SOURCE DOCUMENT:

'Made in India' looking to take on China
May 20, 2020It has been a bad year for Chinese businesses working around the globe. Tariffs and the trade war between China and the US forced many companies to rethink supply chains and where they make and sell goods. Many other companies have been looking for alternatives because of the increased labor costs and more strict environmental laws. But that was just the beginning of China's problems.
The COVID-19 pandemic started in the country, led to shutdowns and forced people to stay at home. As it spread, factories, shops, restaurants and schools around the world were closed. Millions lost their jobs and economies went into tailspins. Though some countries are again open for business, recovery will be slow and painful. Talk of recession is everywhere.
China has come under scrutiny as the source of the virus and as a place to do business. The US has been most vocal, but they are not alone. Other countries are looking to shore up their own manufacturing and businesses are looking for the path of least resistance.
Big plans
For India this could be a big opportunity despite its own lockdowns and economic troubles.
On May 12, the prime minister, Narendra Modi, announced that his government would provide 20 trillion rupees (€242 billion, $266 billion) in help to stabilize the economy. Part of the plan is around $60 billion of loan guarantees for small businesses, lenders and power companies.
Overall the plan will "focus on land, labor, liquidity and laws," said Modi. Besides stabilizing the economy, he hopes this will also make India a more attractive partner. "These reforms will promote business, attract investment and further strengthen 'Make in India'," he said.
A technological solution
One way India wants to overtake its neighbors is with a new incentive program put in place in April called the "Production Linked Incentive Scheme (PLI) for Large Scale Electronics Manufacturing." The plan targets makers of mobile phones and certain electronic components by offering them financial incentives to start or build up their existing domestic manufacturing capacity.
The program will pay tech manufactures an incentive of 4-6% on incremental sales of goods manufactured in the country for five years starting August 1. To get the most out of the program, manufacturers have to make at least $10 billion worth of goods between 2020 and 2025.

RECORDED INFORMATION:
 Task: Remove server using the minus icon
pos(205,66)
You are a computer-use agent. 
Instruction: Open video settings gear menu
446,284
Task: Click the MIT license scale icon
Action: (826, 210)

PROMPT 1:
Reproduce the passage of the "Made in India" article that begins at "China has come" and stops after "of least resistance.".
PROMPT 2:
According to the "Made in India" article, on what date does the five-year incentive for tech manufacturers start?
The material above has no connection to the "Made in India" article.

EXERCISE RESULT 1:
China has come under scrutiny as the source of the virus and as a place to do business. The US has been most vocal, but they are not alone. Other countries are looking to shore up their own manufacturing and businesses are looking for the path of least resistance.

EXERCISE RESULT 2:
August 1